# MATERIAL FOR THIS TASK

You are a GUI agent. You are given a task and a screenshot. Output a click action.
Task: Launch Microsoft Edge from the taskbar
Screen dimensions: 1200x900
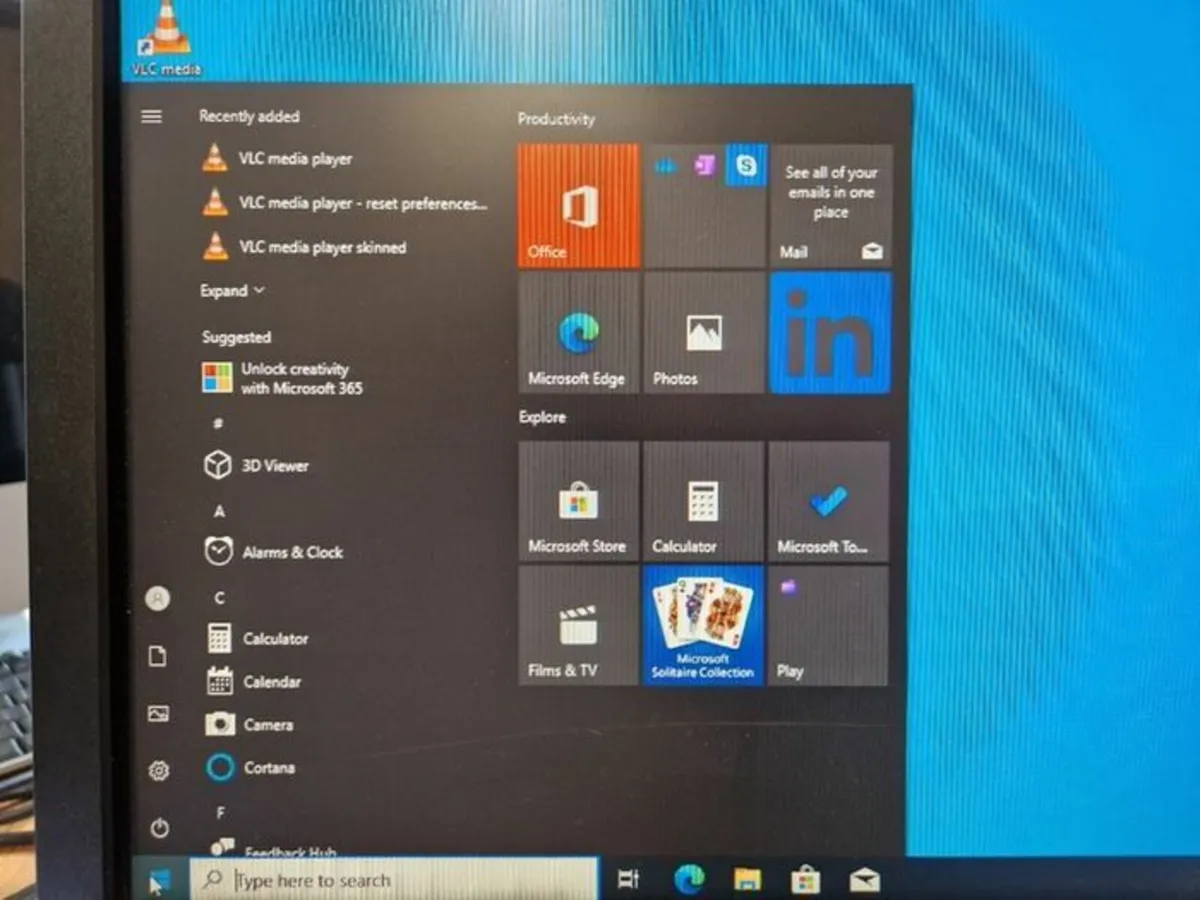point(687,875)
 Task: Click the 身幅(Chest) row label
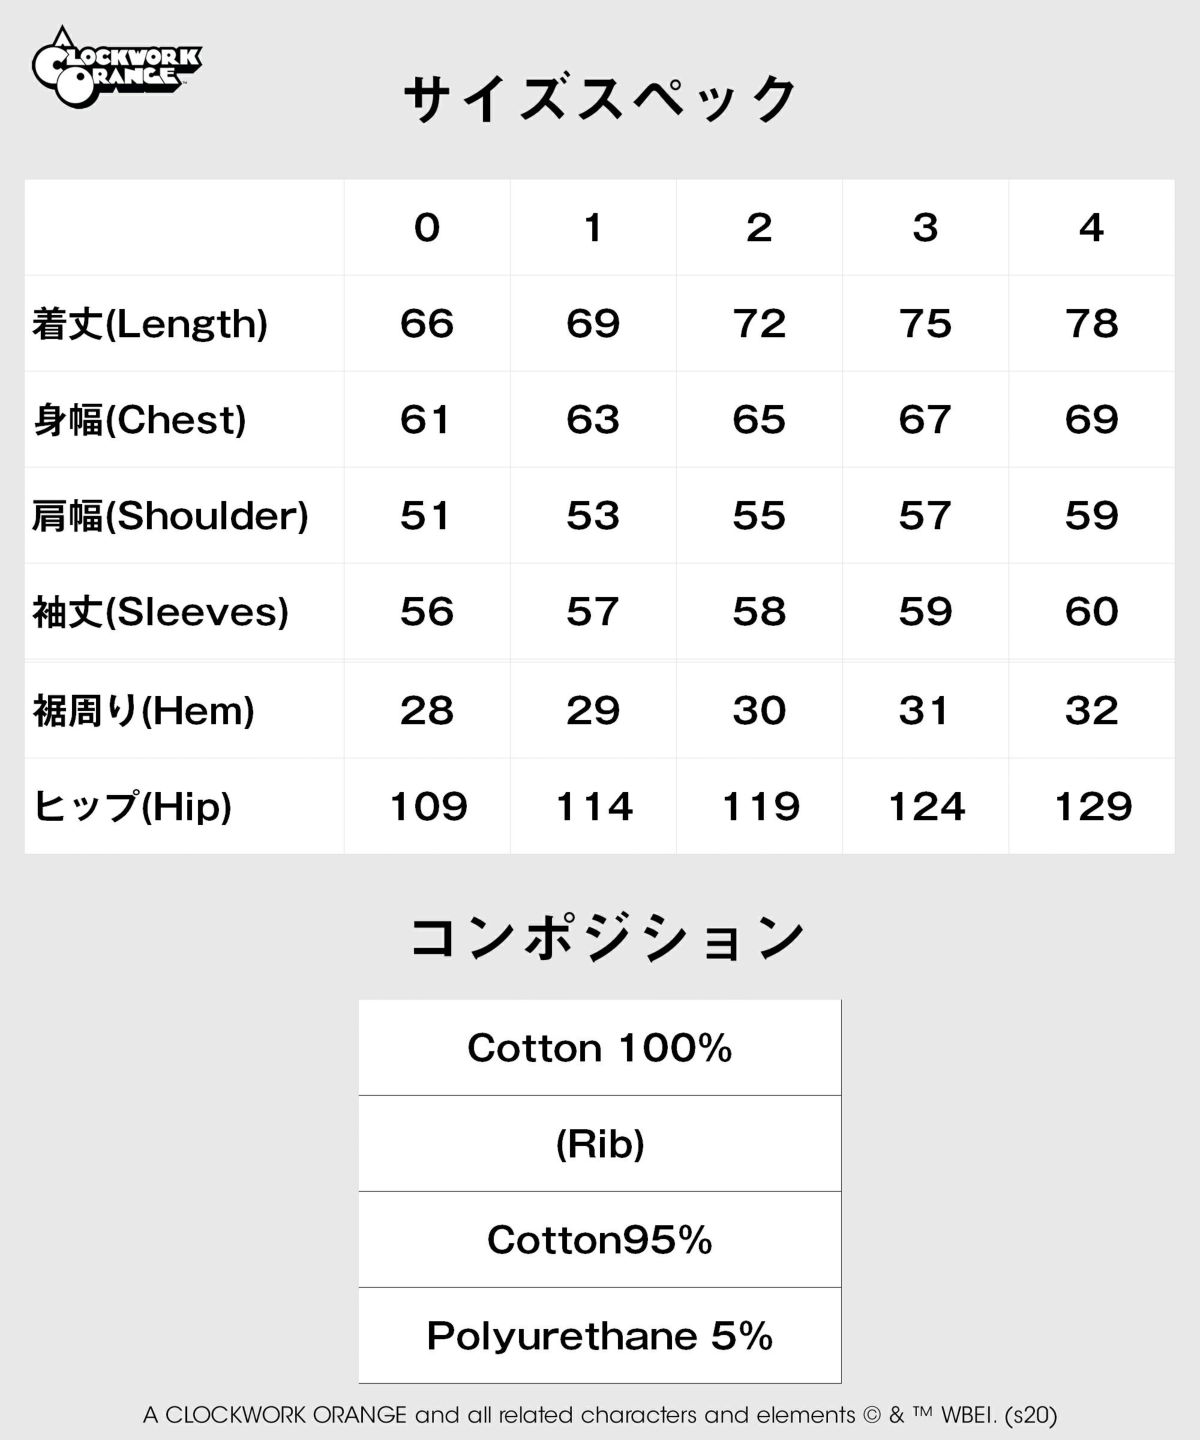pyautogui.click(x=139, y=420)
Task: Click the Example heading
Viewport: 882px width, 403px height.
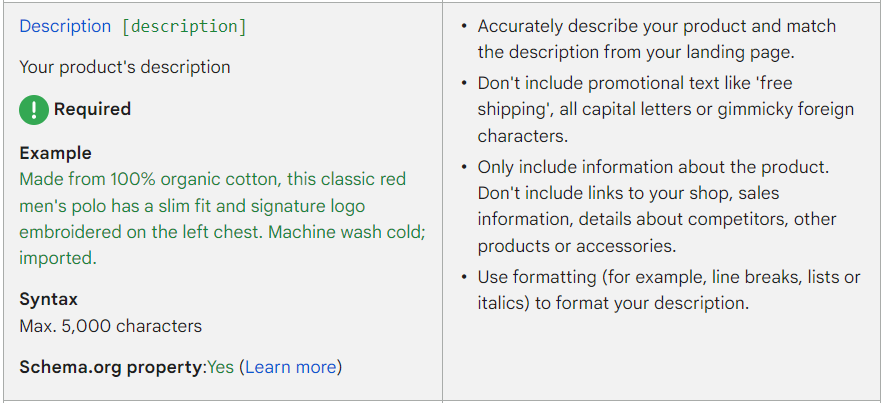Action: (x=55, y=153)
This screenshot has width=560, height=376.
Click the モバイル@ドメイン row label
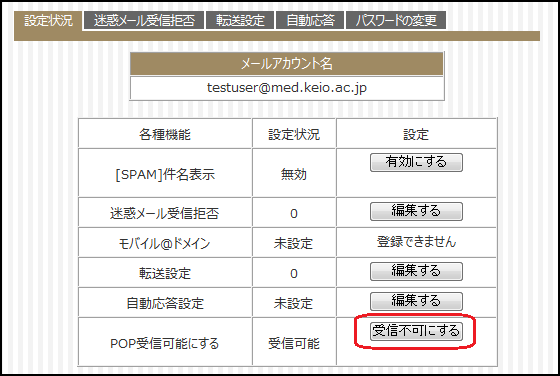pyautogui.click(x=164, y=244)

==

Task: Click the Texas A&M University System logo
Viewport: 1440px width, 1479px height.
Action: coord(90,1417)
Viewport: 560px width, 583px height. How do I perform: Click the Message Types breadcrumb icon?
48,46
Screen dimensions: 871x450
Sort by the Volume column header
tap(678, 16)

* * *

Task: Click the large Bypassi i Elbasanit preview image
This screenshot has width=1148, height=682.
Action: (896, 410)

# EXERCISE
Print the part of the listing above that opens with the line containing "You are a GUI" and closes with the line containing "Task: Click the Example heading". Copy it exactly, both ends included, and omit the pictures.

# TASK ANSWER
You are a GUI agent. You are given a task and a screenshot. Output a click action.
Task: Launch Microsoft Edge from the taskbar
Screen dimensions: 1200x900
point(687,875)
 Task: Click the 身幅(Chest) row label
pyautogui.click(x=139, y=420)
Task: Click the Example heading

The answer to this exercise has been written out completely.